I know that there was a figure of 35% being helped/saved by the plasma treatment being used at yesterday’s press conference, but unfortunately, that’s just plain wrong. FDA Commissioner Hahn used the phrase “35% improvement in survival”, but that merely makes him look like a fool (and like someone trying to keep his boss smiling) to anyone who’s capable of reading the actual paper, which is another nasty side effect of this whole affair. See this for more, and this: since the data do not have a control comparison group, we can make no firm statements about the benefit of the treatment, and the 35% number is a misunderstanding of what data we have. Sad but true. Update: late last night Hahn walked his statements back on Twitter. I’m glad to see that, but a broader announcement would have been even better.

Finally, that leads us to the political aspect of this, damn it all. Yesterday’s press conference was announced the night before by the White House as concerning “a major therapeutic breakthrough”. The president and his allies echoed this language, with phrases like “historic breakthrough”, “a truly historic announcement”, and so on. It wasn’t. Convalescent plasma has been used for many decades in other infectious diseases, and it was tried very early on in the first countries affected by the coronavirus. Announcing an Emergency Use Authorization this late in the game for it in the US is, as I tried to convey in the above paragraph, closer to being something that we should be vaguely ashamed about.

The hype is not helpful. The preannouncement about a major breakthrough, the apparent need for the President himself to step up and give the news (alongside the heads of HHS and the FDA, yet) – all of this is sheer public relations, and that’s not what we need to beat down this pandemic. The virus does not care about press conferences, breathless tweets, and fawning statements about leadership and vision. I’ll be up front about this: the way that President Obama inserted himself into events used to get on my nerves, but I had no idea what was coming and how bad it could get. A big effect of this plasma announcement, as far as I can tell, was to sow doubt about what the administration considers a breakthrough and what its intentions are about authorizing a vaccine before the November election. And before anyone jumps on me for that insinuation, allow me to remind you that the President himself, in his Sunday morning Twitter duties, accused the so-called “deep state” at the FDA of literally dragging their feet in trying to not get a vaccine before the election. Which was a suggestion I found false, infuriating, and as harmful as such a short statement could be to the chances of rolling out a vaccine in an orderly and medically justified way. Trump himself, in his press conference, said that it was his “very strong opinion” that the FDA had delayed a plasma EUA for political reasons. So no, we don’t need the whole process tied to electoral politics, but guess who’s losing no chances to do just that?

And guess who’s lost no chances, with these statements and more, to give the impression that he’s leaning hard on the FDA to do what he wants it to do, science be damned?
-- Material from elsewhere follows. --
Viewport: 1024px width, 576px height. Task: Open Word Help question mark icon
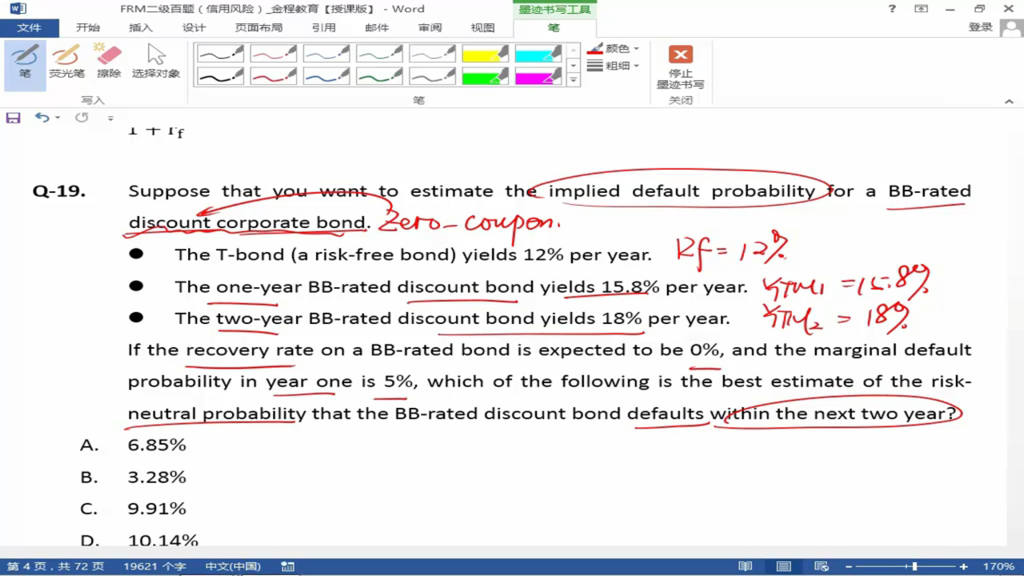892,9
Have a look at the statements by former FDA scientists in this Biocentury article on the affair: they believe that the agency is being suborned. Commissioner Hahn’s and Sec. Azar’s obsequious statements yesterday (and the mangling of the statistics to make everything look rosier) were terrible to see. And the FDA’s own web site announcement includes the phrase “Another Achievement in Administration’s Fight Against Pandemic” in the headline, which is a first, to the best of my knowledge, since the FDA is not supposed to be tied to any particular presidential administration and is not supposed to be shining anyone’s shoes. But hey, if you’re going to have someone licking them, someone else has to step in with the rag right afterwards, and they’d better snap the thing so the big guy can hear it.

Comments will be turned off on this post, for obvious reasons. We’ll get back to some science tomorrow.